IntervalSeconds : float = 30.0 declares another @editable field, this time a floating-point number defaulting to thirty. You can change it to fifteen or sixty in the editor without touching code.

OnBegin<override>()<suspends> : void = declares the lifecycle method that runs when the device starts. <override> says "we are overriding the parent class's OnBegin." <suspends> is a Verse effect specifier that means "this function can pause execution." Anything that calls Sleep or waits on an event needs <suspends>. See OnBegin for more.

loop: is exactly what it sounds like: an infinite loop. Inside the loop:

  • Sleep(IntervalSeconds) pauses the device for the configured number of seconds. This is non-blocking: while we are sleeping, the rest of the island runs normally.
  • ItemGranter.GrantItem() calls the item granter's GrantItem function. Whatever item is configured on that granter, every applicable player gets one.

That is the entire program. Six lines of meaningful code. Save the file.

Step 3. Build Verse code

Back in UEFN, go to Verse > Build Verse Code. UEFN compiles your Verse and reports any errors at the bottom of the editor. If you typed the code above exactly, you will see "Build Successful." If you see errors, they almost always come from typos: a missing colon, a wrong indent, a forgotten using. Verse is whitespace-sensitive, so indents matter.

After the build succeeds, your timed_reward class shows up in the Content Browser. Search for it. Drag one into your level.

Step 4. Wire it to a real item granter

Place an Item Granter Device in your level. In its Details panel, configure which item it should grant (any consumable works for testing; wood is a classic). Then select your timed_reward device. In the Details panel, find the ItemGranter field and either drag the item granter from the Outliner into it or use the picker.

Save. Push a build. Join your island. Stand around. Every thirty seconds, your inventory ticks up by one of whatever item you configured. You just shipped a Verse-powered device.

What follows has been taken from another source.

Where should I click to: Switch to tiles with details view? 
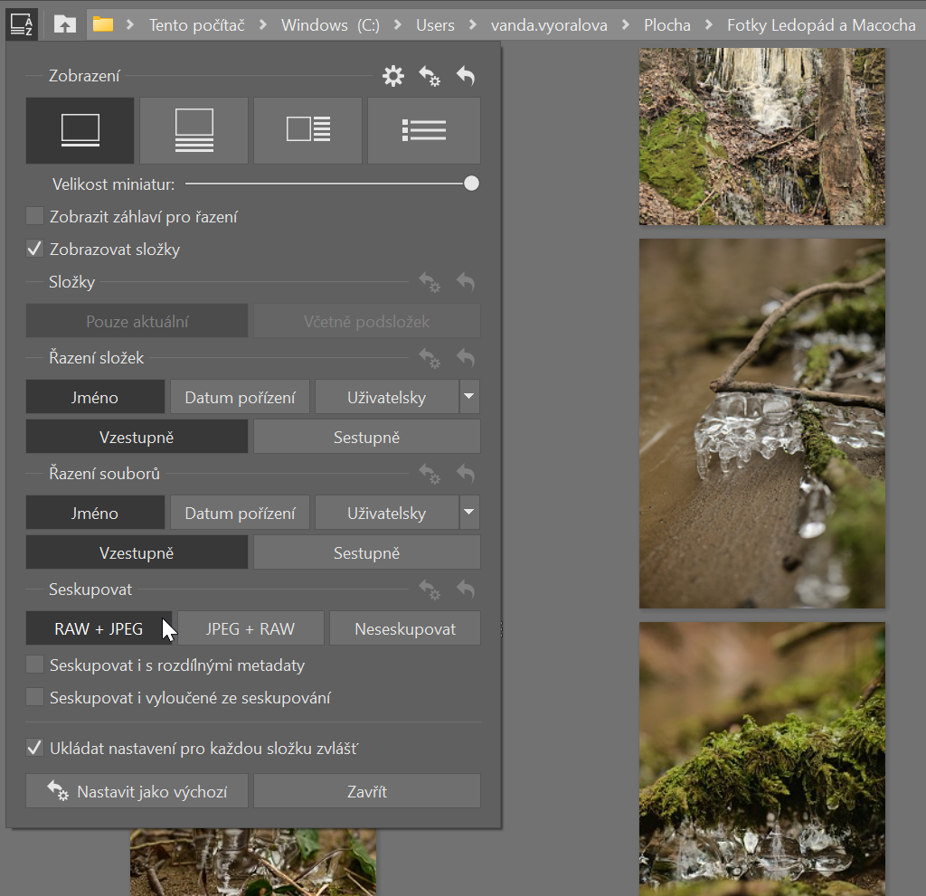tap(308, 130)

Why this tiny script teaches a lot

Step back from the keyboard for a minute and notice what you actually used.

You used a class (timed_reward), the unit of code organization in Verse.

You used inheritance (class(creative_device)), which is how Verse lets your code participate in the device system.

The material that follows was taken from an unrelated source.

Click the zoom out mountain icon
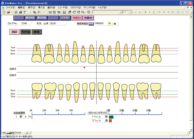This screenshot has height=139, width=194. [x=7, y=133]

You used typed fields (item_granter_device, float), which is how Verse knows what kinds of things you are talking about and protects you from runtime nonsense.

You used the editor bridge (@editable), which is how Verse code becomes configurable in the visual editor instead of needing a recompile for every tweak.

You used lifecycle hooks (OnBegin), which is how your code knows when to start.

You used a suspends function with Sleep, which is your gateway into Verse's surprisingly powerful model for async behavior. Verse handles waiting, delays, and concurrency through <suspends> instead of callbacks or promises, which is one of the best parts of writing Verse code.

You used a device function call (ItemGranter.GrantItem()), which connects your Verse code to the (options, events, functions) world from day two.

Almost every Verse script you ever write is a denser version of those same ingredients.

Where to go next

You have written your first Verse script. The next steps depend on where you want to push.

If you want to deepen your Verse fluency, read Verse performance patterns. Yes, you are still a beginner; read it anyway. The patterns it describes are not advanced, they are just correct, and learning them now means you never have to unlearn the wrong ones.

If you want to deepen your design fluency, our retention engineering guide explains why some islands keep players coming back and others do not. Even as a newcomer, you can build with retention in mind.

If you want to start a bigger project, our teen series walks through building a complete first map from a clean editor to a published island. It is written for younger creators but works equally well as a "first real project" guide for adults.

And whenever a Verse word, device, or surface confuses you, the glossary is there.

Three days in, you have an editor that feels familiar, a mental model for devices, and a working Verse script. That is more than enough to start building. Go pick a small idea, ship it, and learn from what players do with it.